▶ **PROBLEM**: Output the data below exactly, images excluded.

EXCERPTED RECORDS START

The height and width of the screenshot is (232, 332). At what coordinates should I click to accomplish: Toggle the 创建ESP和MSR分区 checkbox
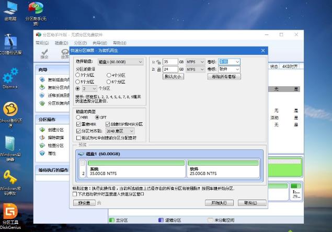click(x=108, y=124)
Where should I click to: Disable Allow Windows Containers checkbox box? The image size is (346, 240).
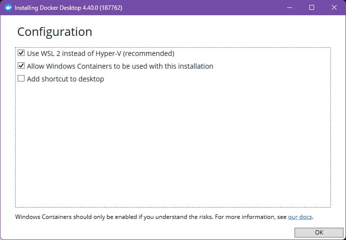point(21,66)
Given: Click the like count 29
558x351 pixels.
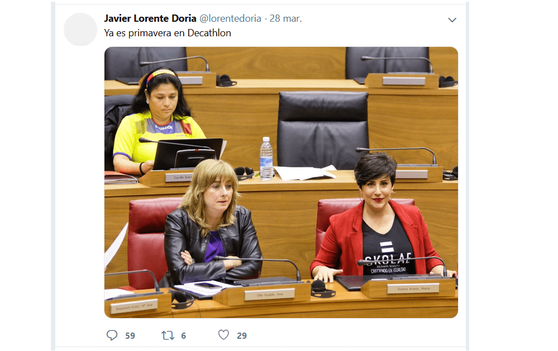Looking at the screenshot, I should tap(242, 336).
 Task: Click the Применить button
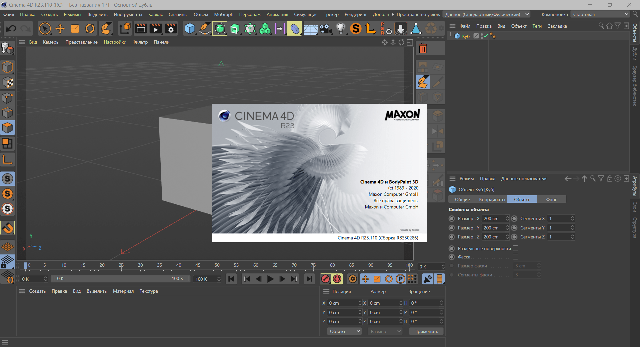(426, 331)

EXCERPTED RECORDS END

▶ **OUTPUT FOR THIS EXERCISE**:
The height and width of the screenshot is (232, 332). At what coordinates should I click to accomplish: Toggle the 创建ESP和MSR分区 checkbox
click(x=108, y=124)
Where should I click to: Disable Allow Windows Containers checkbox box? The image size is (346, 240).
point(21,66)
Given: Click the like count 29
558x351 pixels.
Looking at the screenshot, I should tap(242, 336).
 Task: Click the Применить button
(426, 331)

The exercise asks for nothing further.